In the house, one of the deputies put a sex toy onto the end of a BB gun, forced it into Mr. Parker’s mouth and tried to force it into Mr. Jenkins’s mouth, according to the complaint. While the men were handcuffed, they were held down while milk, alcohol and chocolate syrup were poured onto their faces and into their mouths, the complaint states.

The men were then ordered to strip naked and to shower off to wash away evidence of the abuse before they were taken to jail, the complaint states.

After they had showered, the men were beaten with a wooden kitchen tool and a metal sword. The officers repeatedly jolted the men with Tasers again.

One of the deputies then subjected Mr. Jenkins to what federal prosecutors described as a mock execution, the complaint states. That deputy, Hunter Thomas Elward, forced Mr. Jenkins onto his knees, stuck an unloaded gun into his mouth and pulled the trigger, the complaint states.

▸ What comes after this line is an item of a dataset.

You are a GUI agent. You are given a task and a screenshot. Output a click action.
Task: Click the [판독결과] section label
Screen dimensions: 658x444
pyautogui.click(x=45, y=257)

He then racked the slide, intending to “dry-fire” the gun a second time, the complaint states. But when Mr. Elward put the gun back into Mr. Jenkins’s mouth and pulled the trigger, he fired a bullet that lacerated Mr. Jenkins’s tongue, broke his jaw and exited through his neck, the complaint states.

Lawyers for Mr. Dedmon and Mr. Elward did not immediately respond to requests for comment on Thursday.

Melvin Jenkins, Mr. Jenkins’s father, said that he was glad that the former officers had been charged.

“I’m so glad that justice was carried out, and maybe this will help other families,” Mr. Jenkins said in an interview on Thursday.

“I know it won’t put an end to it,” he added, but “maybe another family won’t have to bury their child or go through what we went through.”

Mr. Jenkins said that while his son’s physical condition was slowly improving, he still had “a long way to go.”